> [Working data]:

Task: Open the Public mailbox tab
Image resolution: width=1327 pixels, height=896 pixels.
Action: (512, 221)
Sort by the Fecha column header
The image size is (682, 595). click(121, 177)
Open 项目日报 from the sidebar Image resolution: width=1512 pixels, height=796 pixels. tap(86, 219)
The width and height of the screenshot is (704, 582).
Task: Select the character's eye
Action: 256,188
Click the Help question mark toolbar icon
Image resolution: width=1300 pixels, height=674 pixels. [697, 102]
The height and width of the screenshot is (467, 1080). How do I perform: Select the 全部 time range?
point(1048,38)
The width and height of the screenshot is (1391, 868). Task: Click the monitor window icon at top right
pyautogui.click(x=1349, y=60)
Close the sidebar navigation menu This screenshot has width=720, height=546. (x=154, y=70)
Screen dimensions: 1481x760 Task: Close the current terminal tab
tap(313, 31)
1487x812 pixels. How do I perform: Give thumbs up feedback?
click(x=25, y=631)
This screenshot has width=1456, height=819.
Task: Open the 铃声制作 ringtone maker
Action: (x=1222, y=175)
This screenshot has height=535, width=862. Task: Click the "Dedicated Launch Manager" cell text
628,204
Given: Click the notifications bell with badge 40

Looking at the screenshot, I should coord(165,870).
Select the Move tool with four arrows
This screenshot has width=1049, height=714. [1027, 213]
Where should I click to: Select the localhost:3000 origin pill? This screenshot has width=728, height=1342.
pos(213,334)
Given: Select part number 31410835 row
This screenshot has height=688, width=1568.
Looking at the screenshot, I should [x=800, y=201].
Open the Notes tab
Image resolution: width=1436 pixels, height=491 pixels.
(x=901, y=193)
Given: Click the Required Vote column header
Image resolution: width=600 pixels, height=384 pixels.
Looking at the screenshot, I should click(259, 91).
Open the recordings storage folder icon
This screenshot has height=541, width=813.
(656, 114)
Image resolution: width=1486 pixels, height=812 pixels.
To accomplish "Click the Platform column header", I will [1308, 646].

> [Given task]: Go through the records above and swap "column header" for "column heading" wherever it occurs. Write the records out again, leaving everything else unchanged.

> [Output]:
Task: Open the Public mailbox tab
Image resolution: width=1327 pixels, height=896 pixels.
Action: (512, 221)
Sort by the Fecha column heading
The image size is (682, 595). click(121, 177)
Open 项目日报 from the sidebar Image resolution: width=1512 pixels, height=796 pixels. tap(86, 219)
The width and height of the screenshot is (704, 582).
Task: Select the character's eye
Action: 256,188
Click the Help question mark toolbar icon
Image resolution: width=1300 pixels, height=674 pixels. [697, 102]
The height and width of the screenshot is (467, 1080). How do I perform: Select the 全部 time range?
point(1048,38)
The width and height of the screenshot is (1391, 868). Task: Click the monitor window icon at top right
pyautogui.click(x=1349, y=60)
Close the sidebar navigation menu This screenshot has width=720, height=546. (x=154, y=70)
Screen dimensions: 1481x760 Task: Close the current terminal tab
tap(313, 31)
1487x812 pixels. How do I perform: Give thumbs up feedback?
click(x=25, y=631)
This screenshot has width=1456, height=819.
Task: Open the 铃声制作 ringtone maker
Action: (x=1222, y=175)
This screenshot has height=535, width=862. Task: Click the "Dedicated Launch Manager" cell text
628,204
Given: Click the notifications bell with badge 40

Looking at the screenshot, I should coord(165,870).
Select the Move tool with four arrows
This screenshot has width=1049, height=714. [1027, 213]
Where should I click to: Select the localhost:3000 origin pill? This screenshot has width=728, height=1342.
pos(213,334)
Given: Select part number 31410835 row
This screenshot has height=688, width=1568.
Looking at the screenshot, I should [x=800, y=201].
Open the Notes tab
Image resolution: width=1436 pixels, height=491 pixels.
(x=901, y=193)
Given: Click the Required Vote column heading
Image resolution: width=600 pixels, height=384 pixels.
Looking at the screenshot, I should click(259, 91).
Open the recordings storage folder icon
This screenshot has height=541, width=813.
(656, 114)
Image resolution: width=1486 pixels, height=812 pixels.
To accomplish "Click the Platform column heading", I will [1308, 646].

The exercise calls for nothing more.